Les choses s'arrangent progressivement avec maman. On s'est encore disputées. Elle rejetait la faute sur moi, disant que JE l'ignorais alors que la réalité était toute autre. Sous le coup de la colère, je lui ai dit qu'elle aurait préféré que je meurs avec toi.

Je pense qu'elle a été choquée par mes paroles. Elle ne devait pas s'attendre à ce que j'en sois venue à penser cela.

Tu sais, il m'arrive de m'en vouloir. Parfois, je me dis que tu n'aurais pas dû mourir, que j'aurais dû faire quelque chose. Je m'en veux d'avoir été trop petite, trop terrifiée, d'avoir réagi en quelques secondes de trop, ce soir-là.

Si j'avais posé mes mains plus vite sur ta poitrine, tu aurais perdu moins de sang. Le comble, c'est que je te racontais combien j'étais fière d'avoir obtenu mon diplôme de secourisme le matin même.

J'entends encore le bruit que la voiture à fait quand tu as mis un coup de volant brusque pour éviter le mur.

J'entends encore le bruit des freins des voitures de derrière.

J'entends encore le bruit de la tôle du toit qui frotte contre l'asphalte lorsque la voiture à fait un tonneau.

J'entends encore ta voix qui m'appelle et ton gémissement de douleur lorsque tu t'es penché vers moi pour me protéger.

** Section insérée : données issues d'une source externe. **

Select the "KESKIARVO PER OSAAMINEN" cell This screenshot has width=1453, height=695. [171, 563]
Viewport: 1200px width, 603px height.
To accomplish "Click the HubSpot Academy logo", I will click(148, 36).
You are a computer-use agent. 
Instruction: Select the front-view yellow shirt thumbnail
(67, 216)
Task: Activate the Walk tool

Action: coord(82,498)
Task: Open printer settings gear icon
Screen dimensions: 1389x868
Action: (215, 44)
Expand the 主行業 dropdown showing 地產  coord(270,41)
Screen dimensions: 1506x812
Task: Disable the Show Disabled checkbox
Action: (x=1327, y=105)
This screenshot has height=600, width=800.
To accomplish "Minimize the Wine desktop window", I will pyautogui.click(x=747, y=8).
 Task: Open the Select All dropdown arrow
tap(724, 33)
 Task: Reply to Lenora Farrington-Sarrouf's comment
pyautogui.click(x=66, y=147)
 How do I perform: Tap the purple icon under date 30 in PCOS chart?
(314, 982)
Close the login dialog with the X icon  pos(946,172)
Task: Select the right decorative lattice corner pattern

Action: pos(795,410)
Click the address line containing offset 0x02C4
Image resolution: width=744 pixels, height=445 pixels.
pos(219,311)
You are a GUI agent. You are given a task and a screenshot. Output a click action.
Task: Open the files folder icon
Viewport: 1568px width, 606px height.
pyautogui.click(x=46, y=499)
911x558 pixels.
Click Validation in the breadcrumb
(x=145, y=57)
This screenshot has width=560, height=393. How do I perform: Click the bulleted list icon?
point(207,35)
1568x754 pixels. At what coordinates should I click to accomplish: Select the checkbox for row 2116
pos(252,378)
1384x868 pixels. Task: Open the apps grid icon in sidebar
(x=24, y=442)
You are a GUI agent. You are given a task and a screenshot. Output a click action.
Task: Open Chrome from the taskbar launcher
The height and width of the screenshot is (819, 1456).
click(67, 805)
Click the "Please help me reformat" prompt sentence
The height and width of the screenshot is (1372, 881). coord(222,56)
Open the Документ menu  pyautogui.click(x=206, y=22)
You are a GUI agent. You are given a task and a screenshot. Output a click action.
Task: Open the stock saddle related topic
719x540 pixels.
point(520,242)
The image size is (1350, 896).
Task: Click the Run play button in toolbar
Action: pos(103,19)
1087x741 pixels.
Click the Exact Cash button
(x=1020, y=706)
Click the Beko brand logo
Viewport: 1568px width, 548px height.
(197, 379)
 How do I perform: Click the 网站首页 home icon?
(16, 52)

J'entends encore ton souffle rauque et le murmure dans lequel tu m'as dit que tu m'aimais et que tu veillerais sur moi depuis les étoiles.

J'entends encore les sirènes des camions de pompiers et des secouristes qui me demandent de reculer, qui t'ont arraché de mes bras.

Je me souviens de tous ces détails chaque fois que je ferme les yeux. Tu es mort parce que je n'ai pas été capable de t'aider et je m'en sens encore coupable aujourd'hui. Depuis l'accident, depuis que tu es parti dans mes bras, je pense que j'aurai dû mourir à ta place ou au moins avec toi.

Et j'avais cette impression que même si elle ne le disait pas, maman le pensait elle aussi. Je n'ai fait que dire tout haut ce qu'elle pensait tout bas et je suis partie.

Celui qui m'a aidée n'était pas la personne que j'aurai voulu voir, mais je l'en remercie. Oui, papa, c'était Ethan. Mais peu importe pour l'instant.

Quand je suis rentrée, elle m'a collé une gifle fulgurante. À l'heure où je t'écris, j'ai toujours mal à la joue. Elle m'a traité d'idiote et m'a prise dans ses bras. C'est allé si vite que je n'ai pas compris le revirement de situation ni son changement si rapide et radical d'humeur.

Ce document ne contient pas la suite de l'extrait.